I’m going to skip vv48 and 49 – not because they’re unimportant, but because I’m out of time and because what they cover was unpacked this time last week. So look down to v50 to end with:

Then [Jesus] led them out as far as Bethany, and lifting up his hands he blessed them. While he blessed them, he parted from them and was carried up into heaven. And they worshipped him and returned to Jerusalem with great joy, and were continually in the temple blessing God. (vv50-51)

That event is often called the ascension. And we know from Acts 1 that it happened after a period of 40 days during which the risen Jesus made appearances like the ones we’ve looked at tonight. And the way this one happened was clearly designed to say to the disciples, ‘This is the last one in the sequence.’ It was designed to say, ‘Jesus doesn’t really belong here visibly with you any more; he belongs back with his Father in heaven.’ And, just for the record, the Bible doesn’t believe that heaven is somehow ‘up’ through the clouds – as if a big enough rocket would get you there.
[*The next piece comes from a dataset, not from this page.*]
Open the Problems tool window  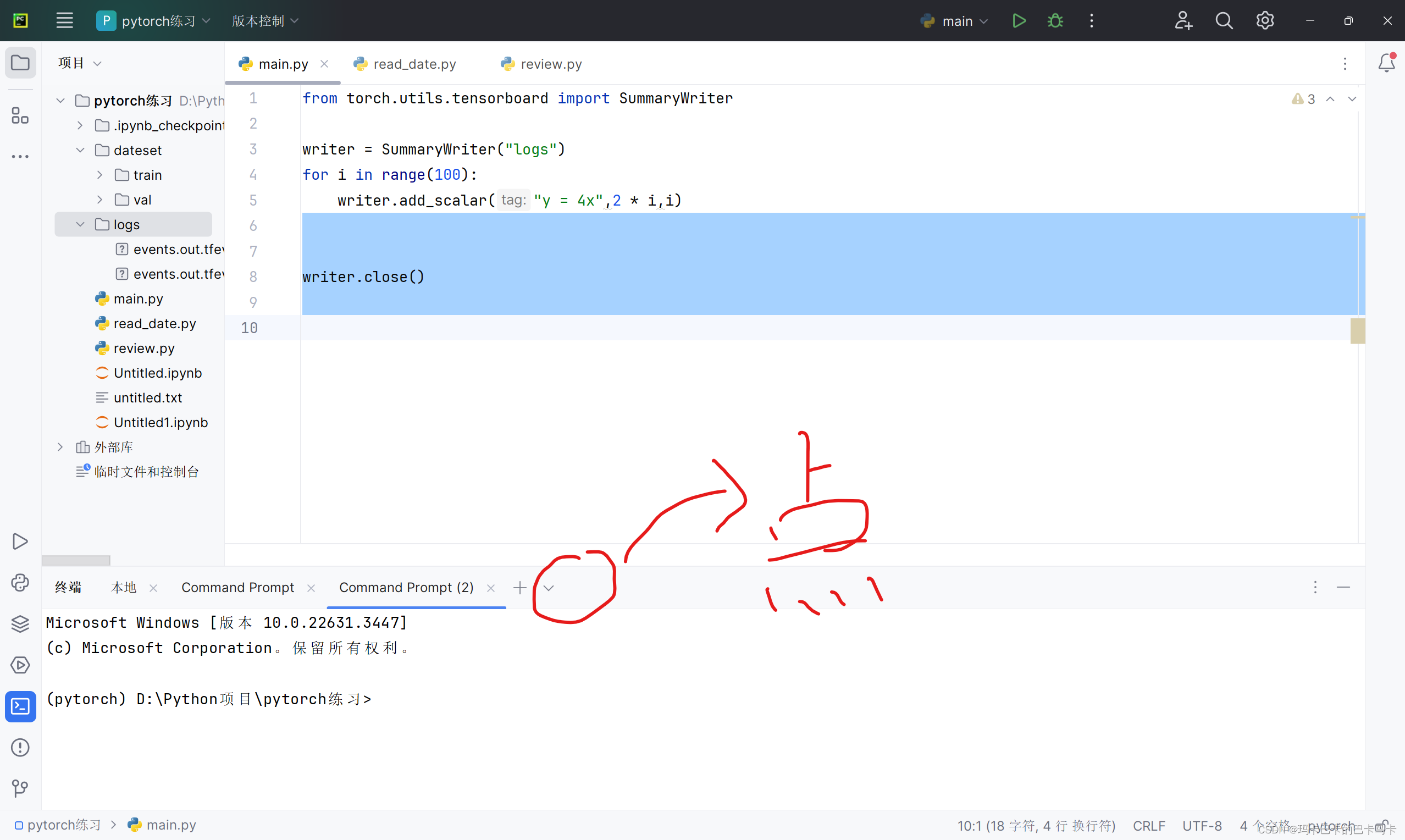click(20, 747)
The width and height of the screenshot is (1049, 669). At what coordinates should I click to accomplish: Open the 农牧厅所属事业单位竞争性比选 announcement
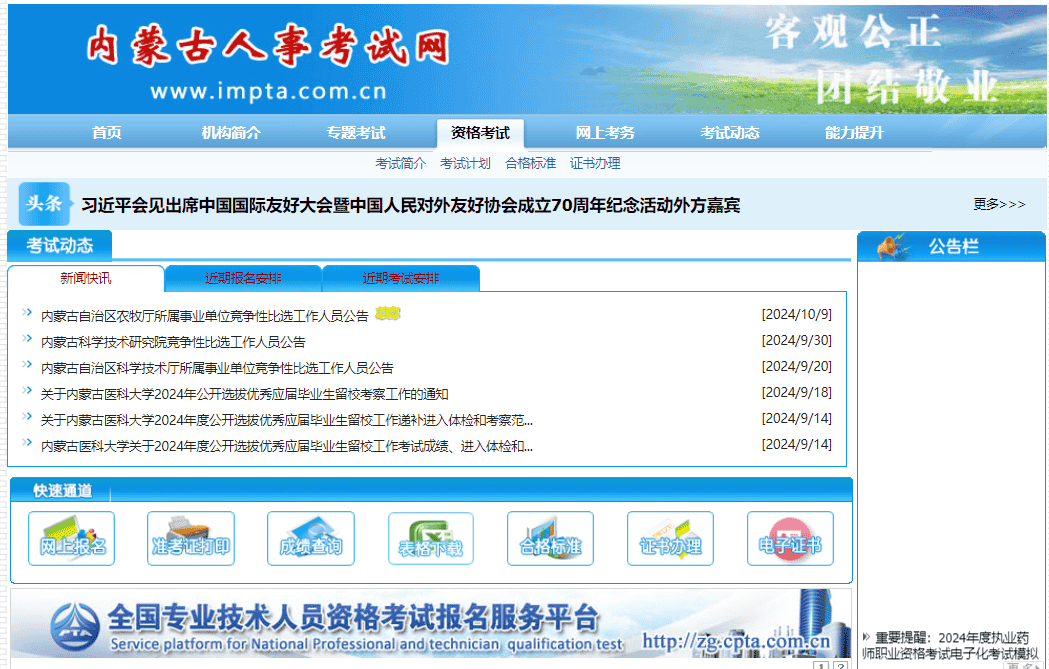[x=204, y=315]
What happened here was just a ‘visual aid’ to show that since his resurrection, Jesus had belonged back with his Father on the throne of heaven, and that that was where he would now invisibly be, until he comes again.

And so the note that Luke’s Gospel ends on is really the note the Christian life should be lived on – and it’s not a bad question to ask, ‘Does this basically describe me?’ It says ‘they worshipped him’ – ie, recognised him as God and king over everything, trusting that whatever happened they were ultimately in his hands. And it also says they had ‘great joy’ and were ‘continually… blessing God’ – ie, praising God for the blessings they now had in Jesus. And the reason that joy can be continuous – whatever we’re going through – is, as we’ve seen, that the vast bulk of the blessings Jesus has won for us lie beyond this life and therefore can’t be threatened by anything in this life, however hard or disappointing.

So I spoke to an elderly Christian friend a few weeks ago after hearing he’d been diagnosed with cancer. I said to him, ‘I’m sorry to hear about that.’ And with a big smile on his face he said, ‘Ian, don’t be sorry. My life’s ambition has been to go and finally be with Jesus. And as far as I’m concerned, anything that gets me there more quickly is nothing to be sorry about.’ I wish he could have preached for you this evening – because he really knows the hope; he knows the plan; he knows Jesus. And since he said that to me a few weeks ago, I’ve been thinking, ‘That’s what I want to be able to say – not just when I’m eighty-something, like he is; but now.’ Because that would make all the difference to how I live, as well as to how I die.